NAKAMA des ARTS メイン画像

レポート
2018/12/03

「香取慎吾 NAKAMA des ARTS」展 開催レポート

 「ジャポニスム2018」の広報大使を務める香取慎吾さんによる初の個展「NAKAMA des ARTS」が、カルーゼル デュ ルーブル シャルル5世ホールにて、9月19日から10月3日まで開催されました。

 シャルル5世ホールは、中世の時代にイギリスの侵略を防ぐために建造されたルーブル宮の城壁が今も残される歴史的な空間です。
 「アートを題材にして“NAKAMA”とつながりたい」というコンセプトのもと、絵画や建築、ファッションと融合した作品など110点余の作品を発表しました。本展のために描き下ろした絵画「Lie ARIGATO」は、緑や黄、赤、青、茶など様々な色の背景に、大きな白い描線で横たわる人が中央に配置されていますが、これは画家自身を描いたものだといいます。「画家に転身するという噓のニュースが流れた。その噓(Lie)が僕の背中を押してくれたおかげで、この個展を開催できているかもしれないので、その感謝も込めて制作しました」と香取さんはコメントしています。
 ビニールや布地でクッション材を包み込んだカラフルな「ZUKIN(防災頭巾)」を約1000個つなぎ合わせたドーム型の建築も注目されました。「“弱さ”が“強さ”」をテーマにしており、「地震大国・日本において、一人一人では弱いけれど、仲間が集まれば強くなる」というメッセージを込めて、人々の暮らしに寄り添いながら、アートと建築で問題解決を提案する作品となっています。
 香取さんが本格的にアーティストとして活動を始める2017年以前に、その時感じた記憶をそのまま、段ボールの裏や薄い木の板などをキャンバスに表現したという興味深い作品も展示されました。
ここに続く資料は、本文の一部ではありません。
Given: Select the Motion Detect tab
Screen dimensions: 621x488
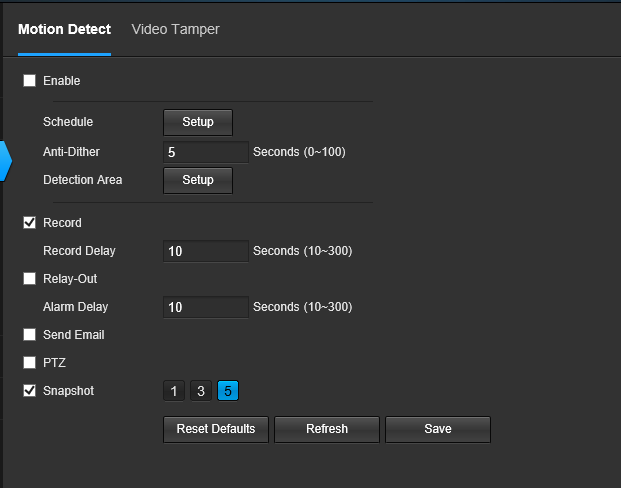Looking at the screenshot, I should 65,29.
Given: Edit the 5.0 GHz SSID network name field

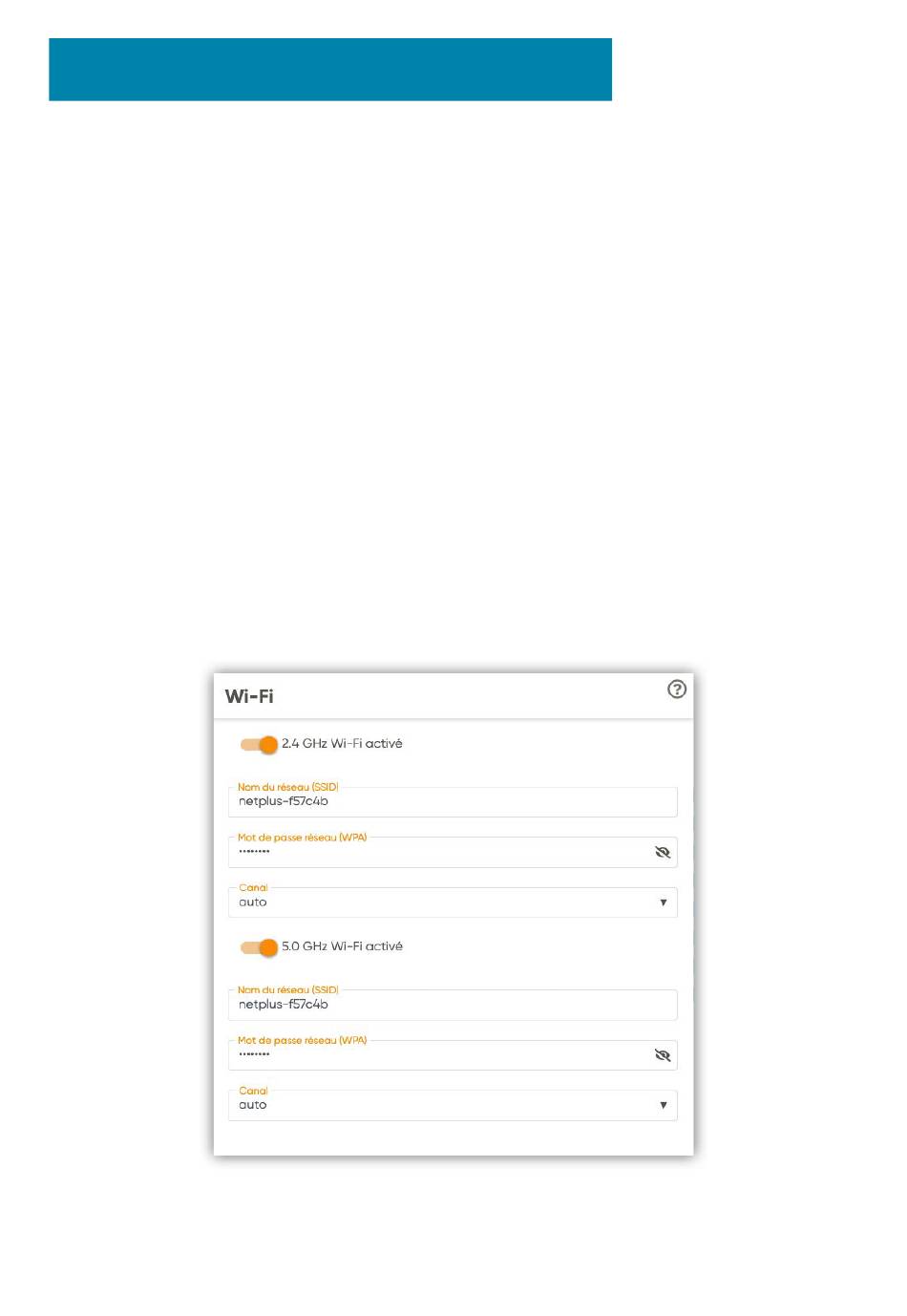Looking at the screenshot, I should [x=453, y=1005].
 作品を鑑賞した来場者たちからは「カラフルな色使いに元気をもらえる」との声。会場には、日本の国民的スターのアーティストとして初個展とあって、一目見たいというフランス人だけでなく、観光客、日本から来たファンなど、様々な人で溢れていました。新たに“アーティスト香取慎吾”を広く知ってもらう絶好の機会となりました。会場は入場料はかからず、誰でも行き来できるオープンスペースでもあり開放的な空間で楽しむことができたようです。